■ **Activity**: Write out all of the records precisely. Skip anything that is a picture.

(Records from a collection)
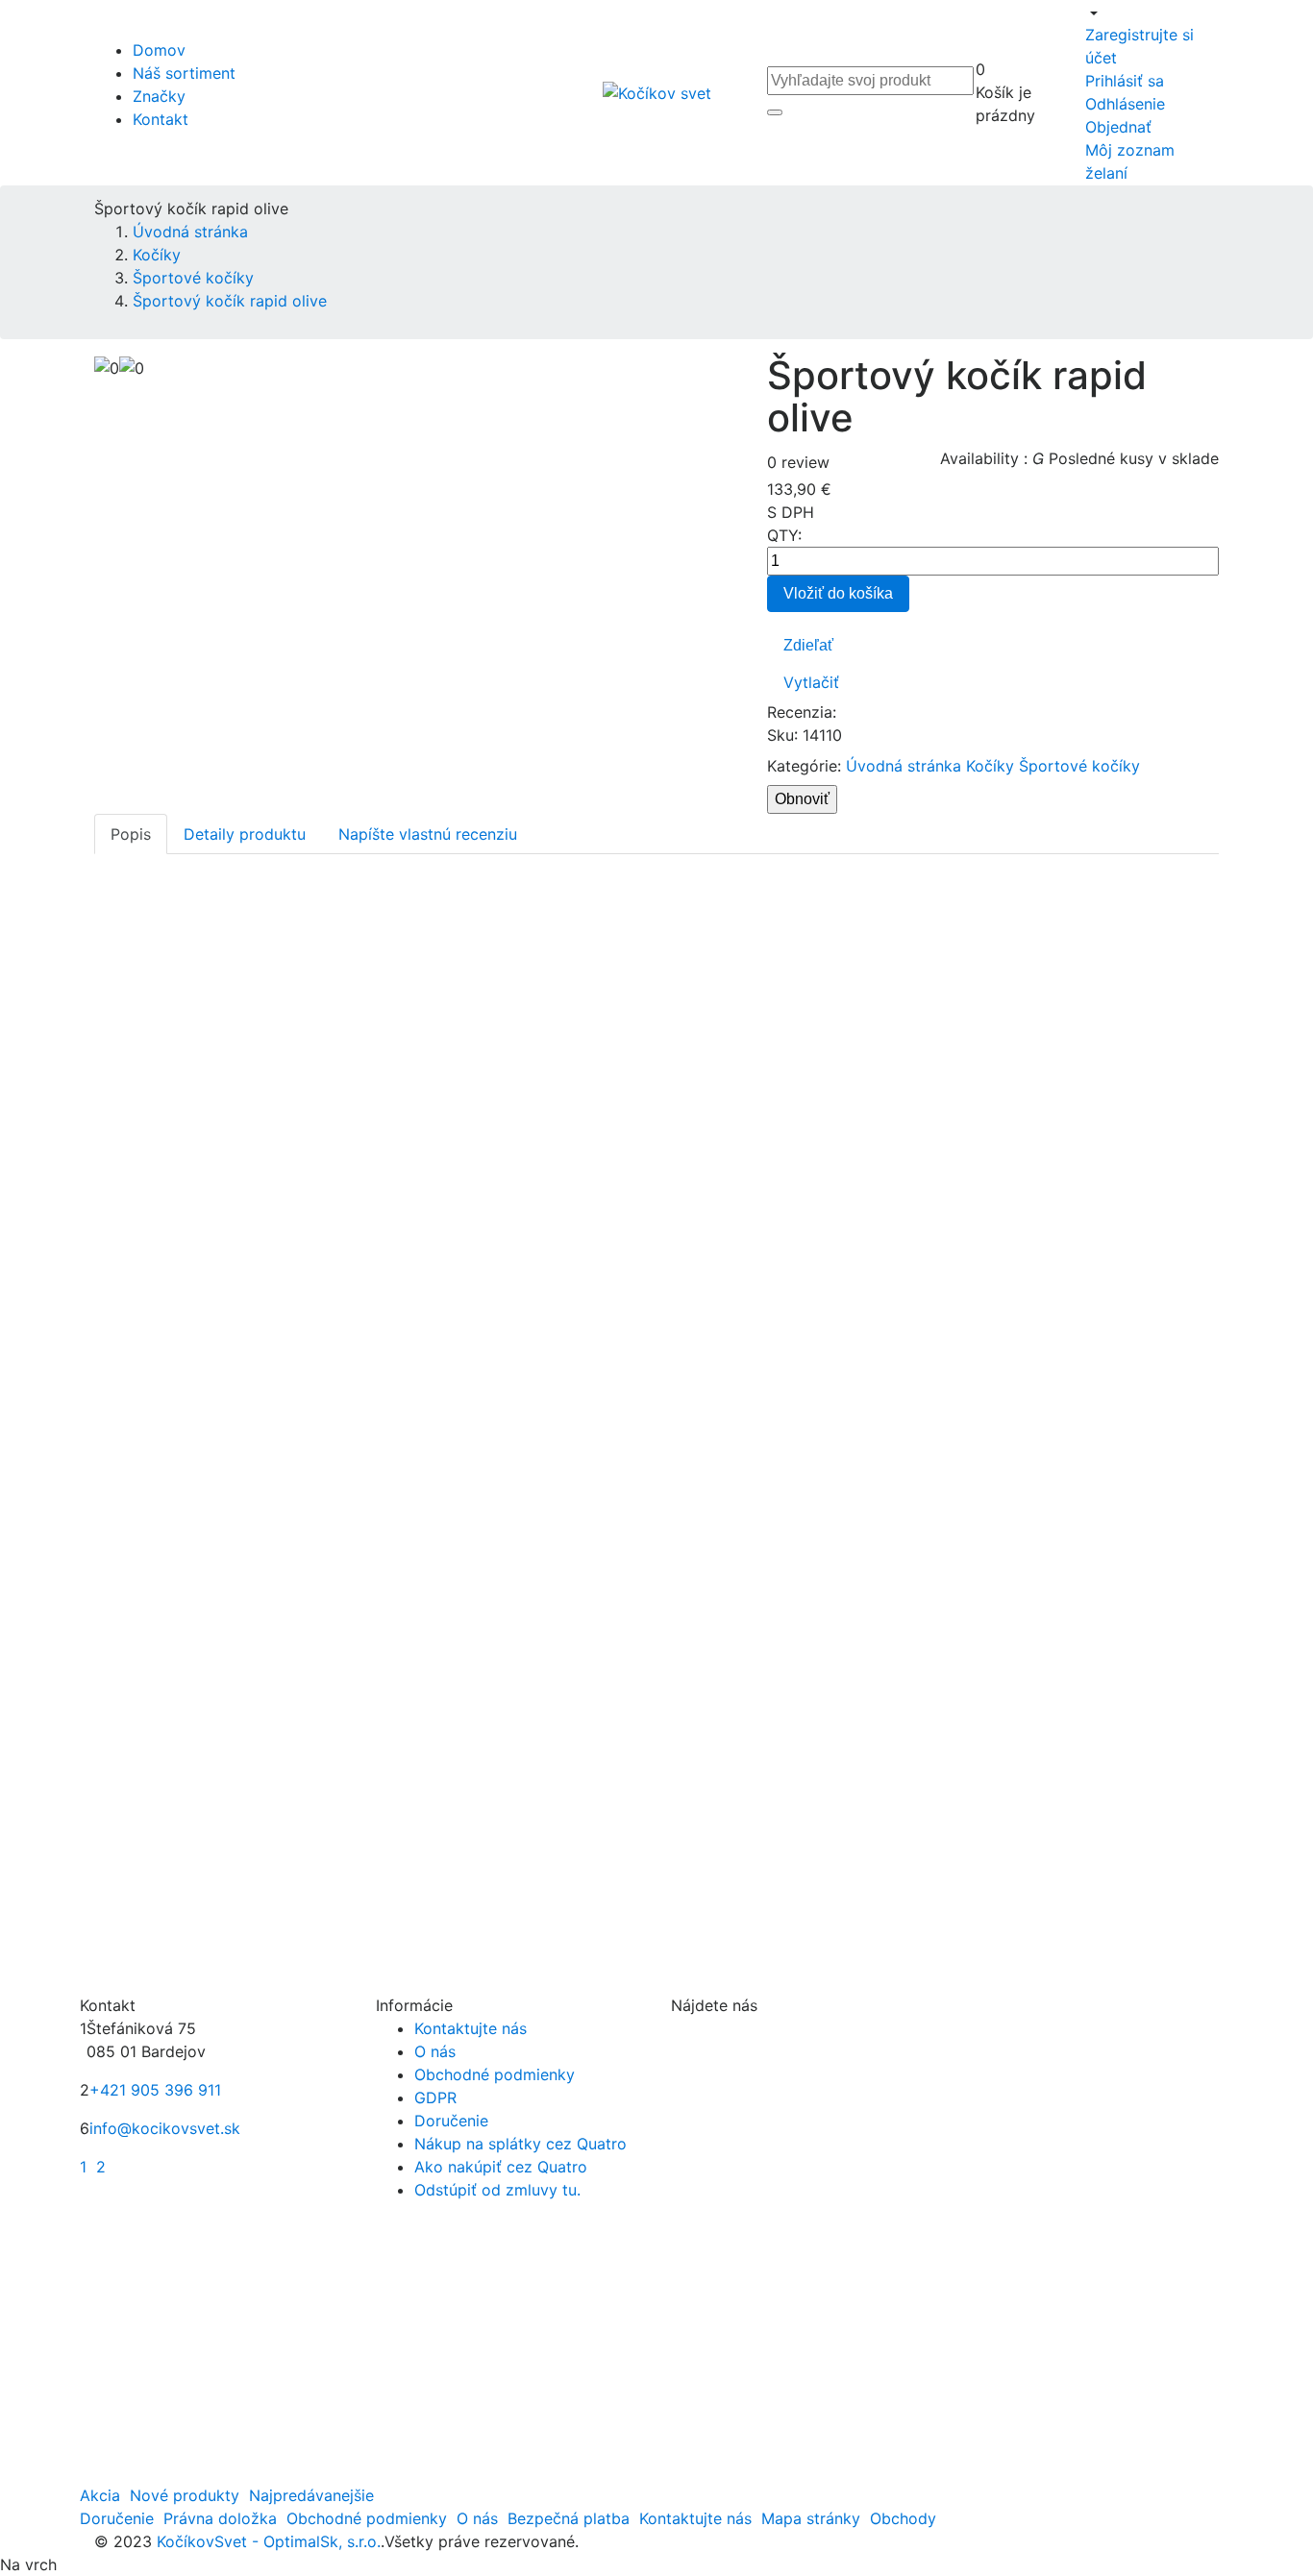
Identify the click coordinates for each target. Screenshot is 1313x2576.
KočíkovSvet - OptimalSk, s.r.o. (266, 2541)
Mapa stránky (810, 2518)
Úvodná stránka (903, 765)
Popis (131, 834)
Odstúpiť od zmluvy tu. (497, 2189)
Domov (159, 50)
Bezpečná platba (569, 2518)
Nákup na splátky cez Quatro (520, 2143)
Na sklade (101, 1929)
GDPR (435, 2097)
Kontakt (160, 119)
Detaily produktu (245, 834)
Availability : (984, 458)
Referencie (103, 1898)
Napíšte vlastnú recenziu (427, 834)
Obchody (903, 2518)
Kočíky (990, 765)
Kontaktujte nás (470, 2028)
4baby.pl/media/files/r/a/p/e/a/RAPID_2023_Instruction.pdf (292, 1860)
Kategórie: (804, 765)
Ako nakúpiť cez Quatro (500, 2166)
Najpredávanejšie (311, 2495)
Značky (159, 96)
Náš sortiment (184, 73)
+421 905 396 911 (155, 2089)
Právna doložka (220, 2518)
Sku (780, 735)
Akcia (100, 2495)
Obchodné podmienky (494, 2074)
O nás (435, 2051)
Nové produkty (184, 2495)
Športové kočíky (1079, 765)
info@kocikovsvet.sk (164, 2128)
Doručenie (451, 2120)
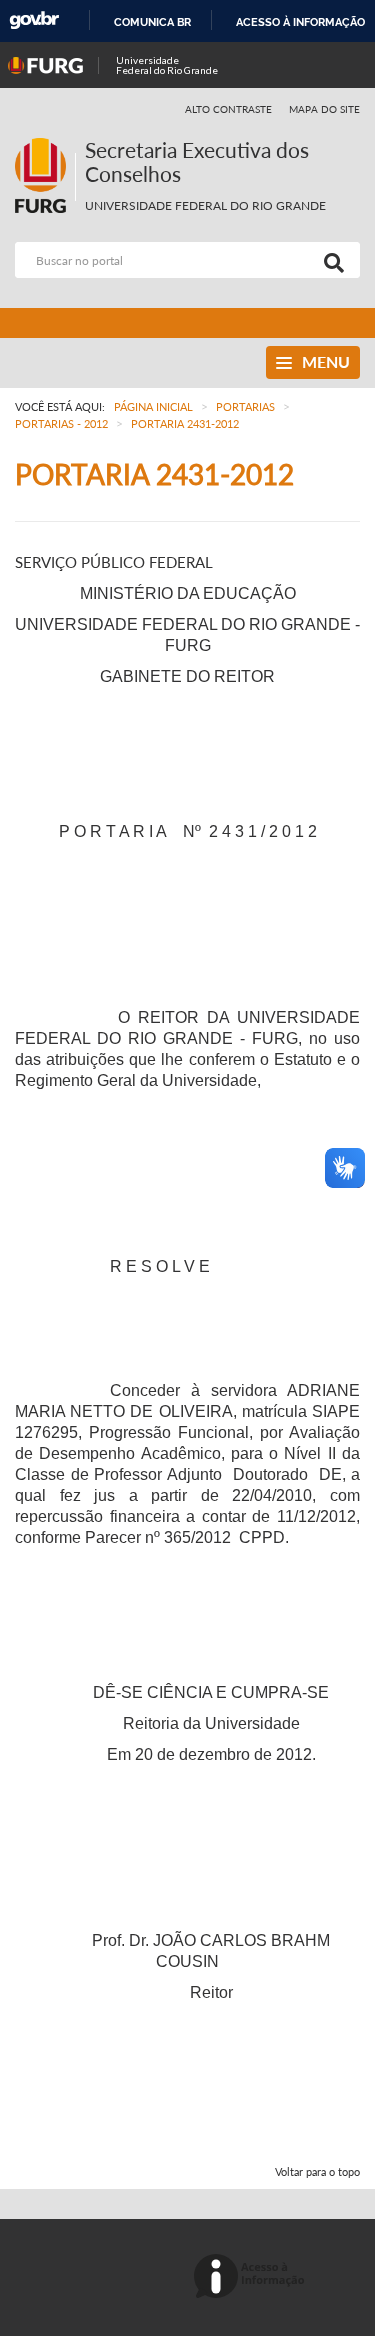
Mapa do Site (324, 109)
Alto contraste (229, 109)
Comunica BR (152, 22)
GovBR (34, 20)
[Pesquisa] (330, 260)
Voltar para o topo (317, 2171)
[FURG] (45, 146)
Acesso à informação (300, 22)
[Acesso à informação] (252, 2277)
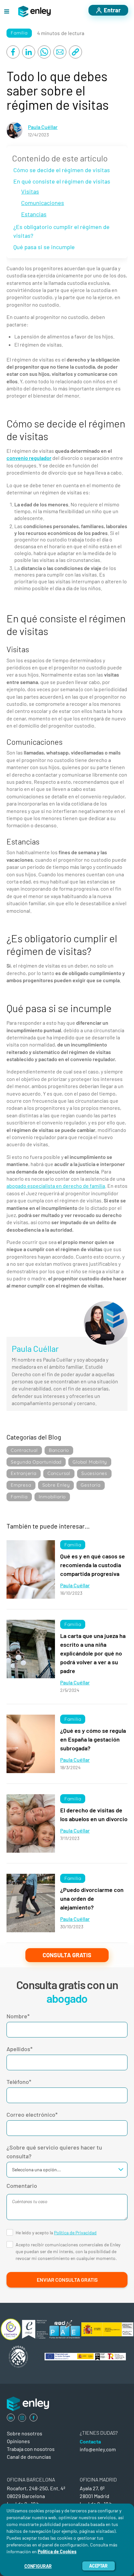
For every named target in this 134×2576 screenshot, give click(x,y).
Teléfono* (19, 2081)
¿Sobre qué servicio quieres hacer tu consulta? (54, 2152)
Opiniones (18, 2441)
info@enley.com (98, 2449)
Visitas (30, 191)
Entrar (112, 10)
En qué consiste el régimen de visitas (61, 181)
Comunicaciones (42, 202)
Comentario (22, 2185)
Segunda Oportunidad (36, 1462)
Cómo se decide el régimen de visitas (61, 169)
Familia (19, 33)
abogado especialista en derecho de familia (56, 1186)
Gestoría (90, 1485)
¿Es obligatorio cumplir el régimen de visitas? (61, 231)
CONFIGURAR (38, 2566)
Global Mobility (90, 1462)
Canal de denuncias (29, 2457)
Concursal (58, 1473)
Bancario (59, 1450)
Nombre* (18, 2016)
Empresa (21, 1485)
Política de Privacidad (75, 2232)
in (10, 2417)
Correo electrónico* (32, 2114)
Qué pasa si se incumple (44, 246)
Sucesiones (94, 1473)
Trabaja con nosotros (31, 2449)
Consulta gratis (67, 1955)
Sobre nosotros (24, 2433)
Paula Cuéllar (43, 127)
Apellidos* (20, 2048)
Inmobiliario (52, 1497)
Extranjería (23, 1473)
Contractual (24, 1450)
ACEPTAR (98, 2566)
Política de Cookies (57, 2551)
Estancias (34, 214)
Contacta (90, 2441)
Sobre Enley (56, 1485)
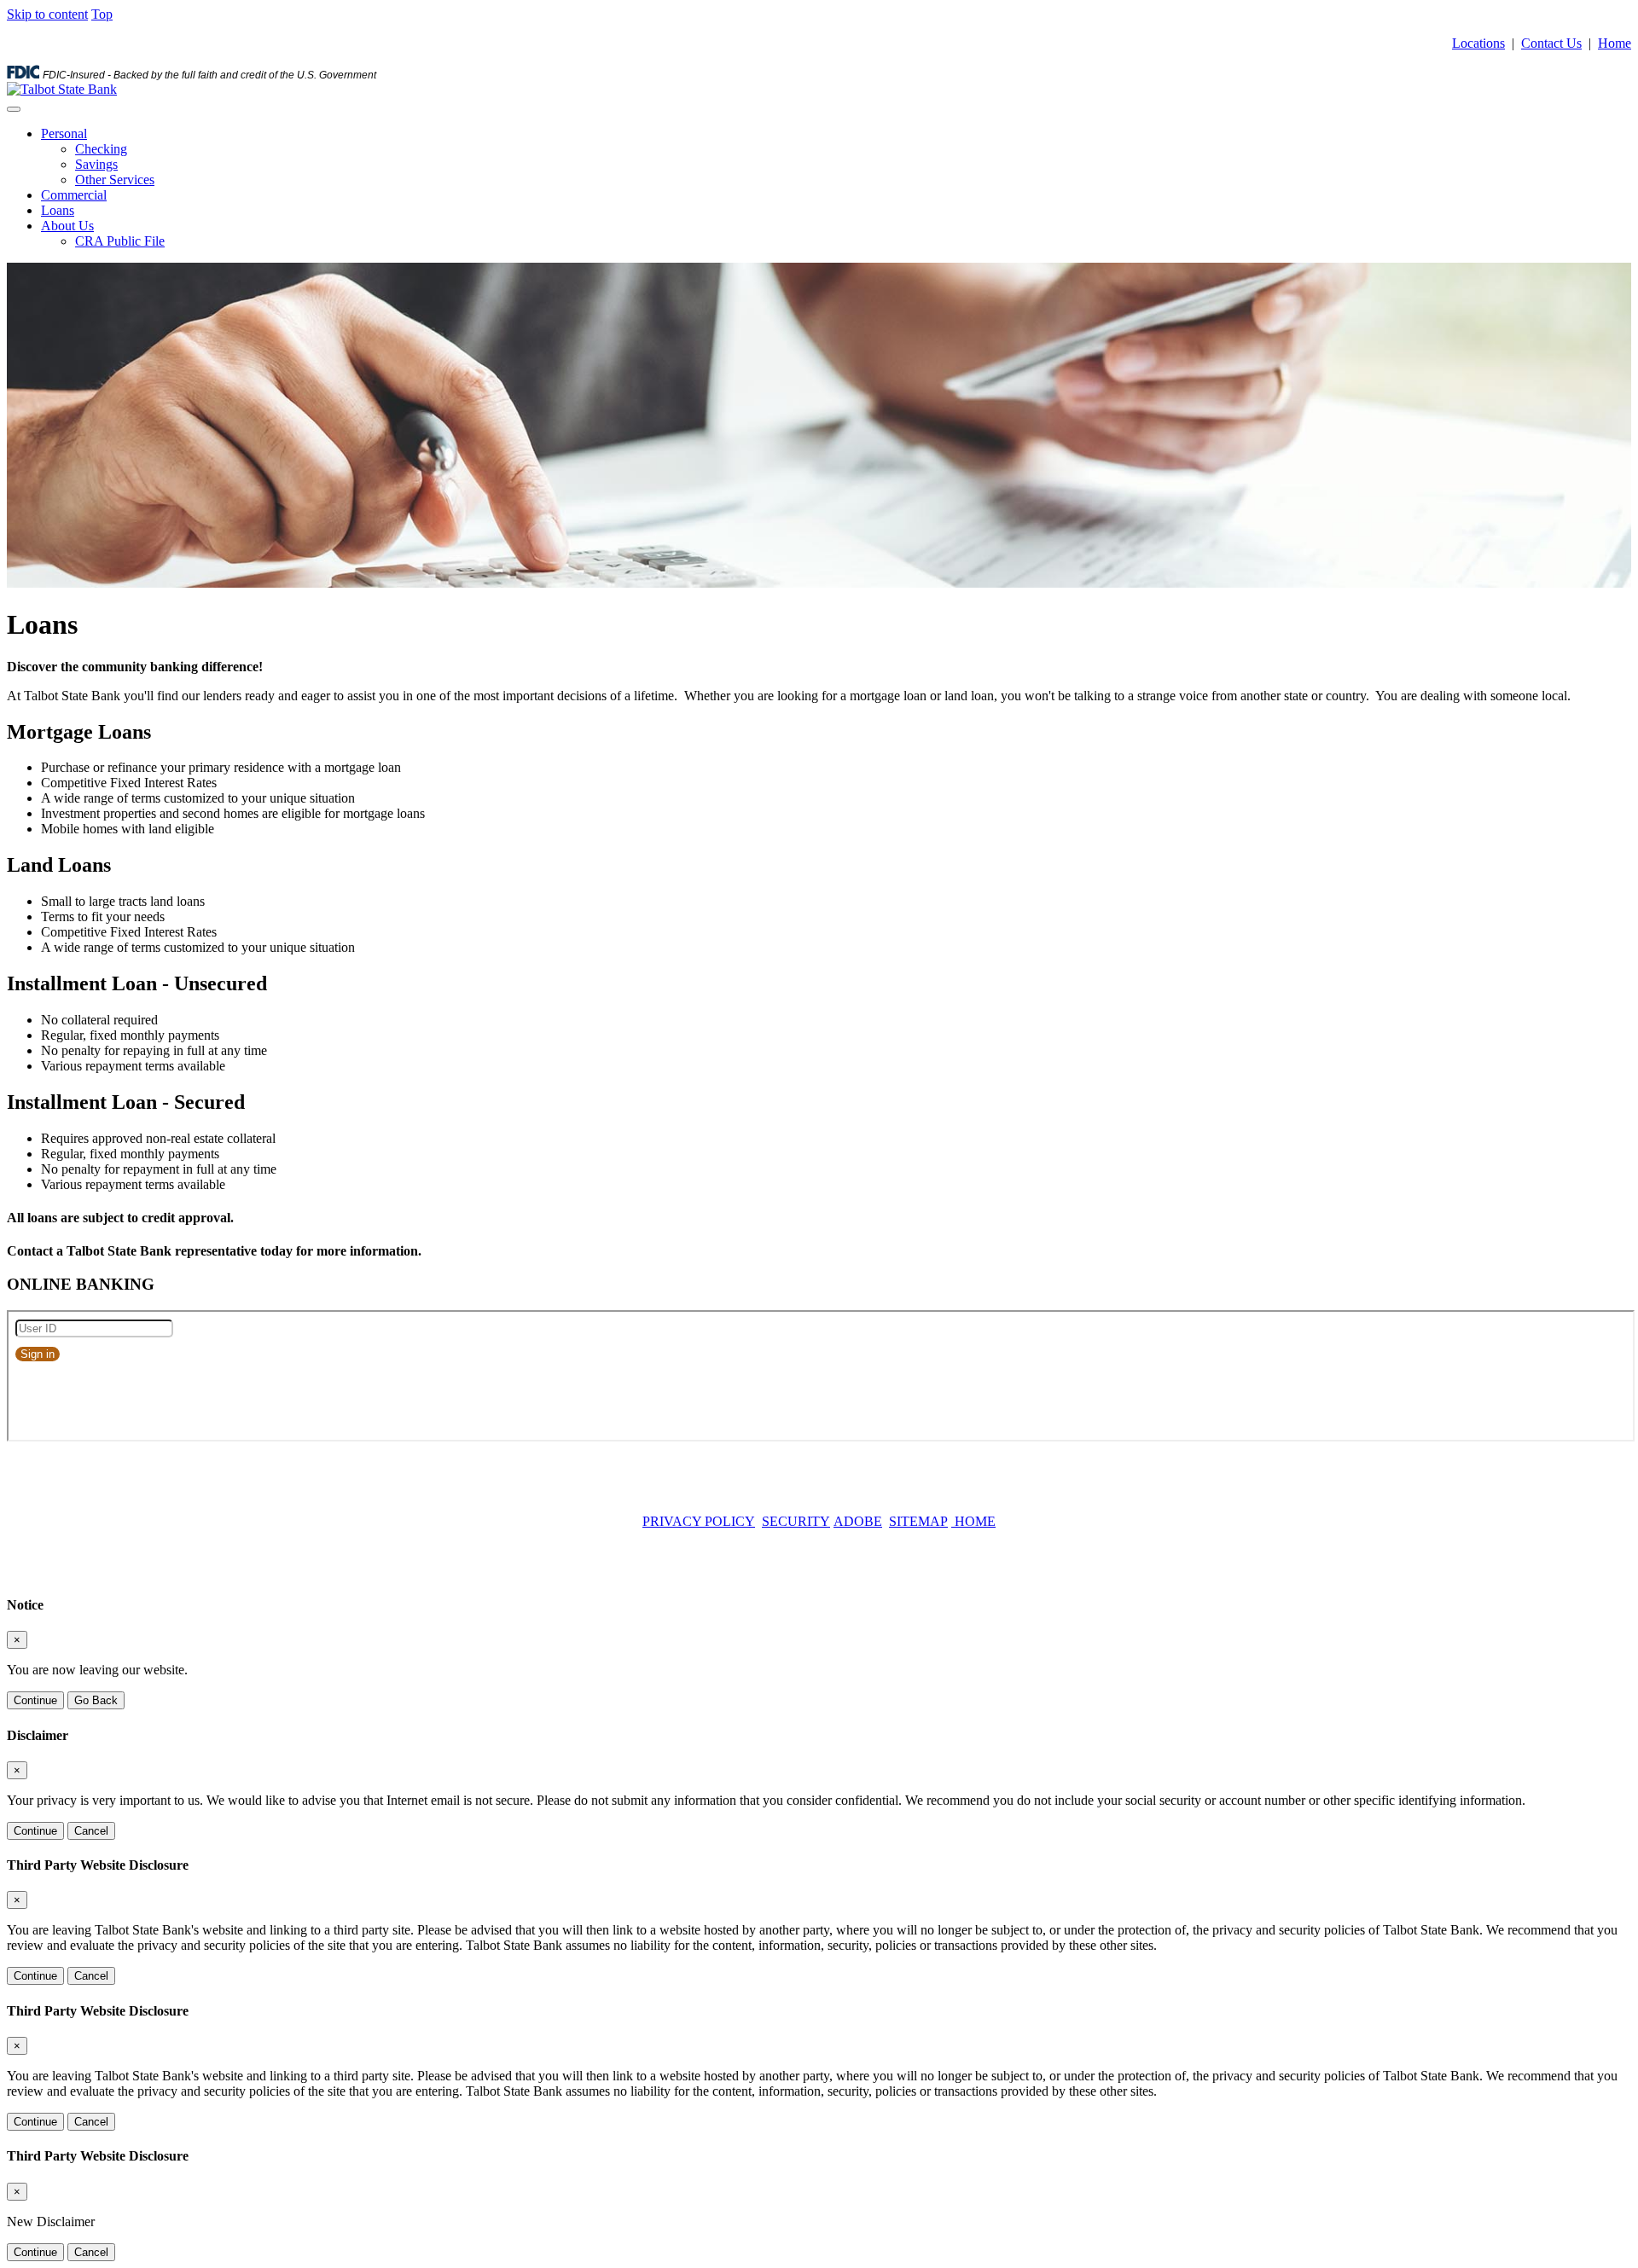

■ **Result below**:
Identify the click coordinates for each target. Screenshot is 1313x2576.
KočíkovSvet - OptimalSk, s.r.o. (266, 2541)
Mapa stránky (810, 2518)
Úvodná stránka (903, 765)
Popis (131, 834)
Odstúpiť od zmluvy tu. (497, 2189)
Domov (159, 50)
Bezpečná platba (569, 2518)
Nákup na splátky cez Quatro (520, 2143)
Na sklade (101, 1929)
GDPR (435, 2097)
Kontakt (160, 119)
Detaily produktu (245, 834)
Availability : (984, 458)
Referencie (103, 1898)
Napíšte vlastnú recenziu (427, 834)
Obchody (903, 2518)
Kočíky (990, 765)
Kontaktujte nás (470, 2028)
4baby.pl/media/files/r/a/p/e/a/RAPID_2023_Instruction.pdf (292, 1860)
Kategórie: (804, 765)
Ako nakúpiť cez Quatro (500, 2166)
Najpredávanejšie (311, 2495)
Značky (159, 96)
Náš sortiment (184, 73)
+421 905 396 911 (155, 2089)
Právna doložka (220, 2518)
Sku (780, 735)
Akcia (100, 2495)
Obchodné podmienky (494, 2074)
O nás (435, 2051)
Nové produkty (184, 2495)
Športové kočíky (1079, 765)
info@kocikovsvet.sk (164, 2128)
Doručenie (451, 2120)
Mapa do Site (324, 109)
Alto contraste (229, 109)
Comunica BR (152, 22)
GovBR (34, 20)
[Pesquisa] (330, 260)
Voltar para o topo (317, 2171)
[FURG] (45, 146)
Acesso à informação (300, 22)
[Acesso à informação] (252, 2277)
For every named target in this 134×2576 screenshot, give click(x,y).
Teléfono* (19, 2081)
¿Sobre qué servicio quieres hacer tu consulta? (54, 2152)
Opiniones (18, 2441)
info@enley.com (98, 2449)
Visitas (30, 191)
Entrar (112, 10)
En qué consiste el régimen de visitas (61, 181)
Comunicaciones (42, 202)
Comentario (22, 2185)
Segunda Oportunidad (36, 1462)
Cómo se decide el régimen de visitas (61, 169)
Familia (19, 33)
abogado especialista en derecho de familia (56, 1186)
Gestoría (90, 1485)
¿Es obligatorio cumplir el régimen de visitas? (61, 231)
CONFIGURAR (38, 2566)
Global Mobility (90, 1462)
Canal de denuncias (29, 2457)
Concursal (58, 1473)
Bancario (59, 1450)
Nombre* (18, 2016)
Empresa (21, 1485)
Política de Privacidad (75, 2232)
in (10, 2417)
Correo electrónico* (32, 2114)
Qué pasa si se incumple (44, 246)
Sucesiones (94, 1473)
Trabaja con nosotros (31, 2449)
Consulta gratis (67, 1955)
Sobre nosotros (24, 2433)
Paula Cuéllar (43, 127)
Apellidos* (20, 2048)
Inmobiliario (52, 1497)
Extranjería (23, 1473)
Contractual (24, 1450)
ACEPTAR (98, 2566)
Política de Cookies (57, 2551)
Estancias (34, 214)
Contacta (90, 2441)
Sobre Enley (56, 1485)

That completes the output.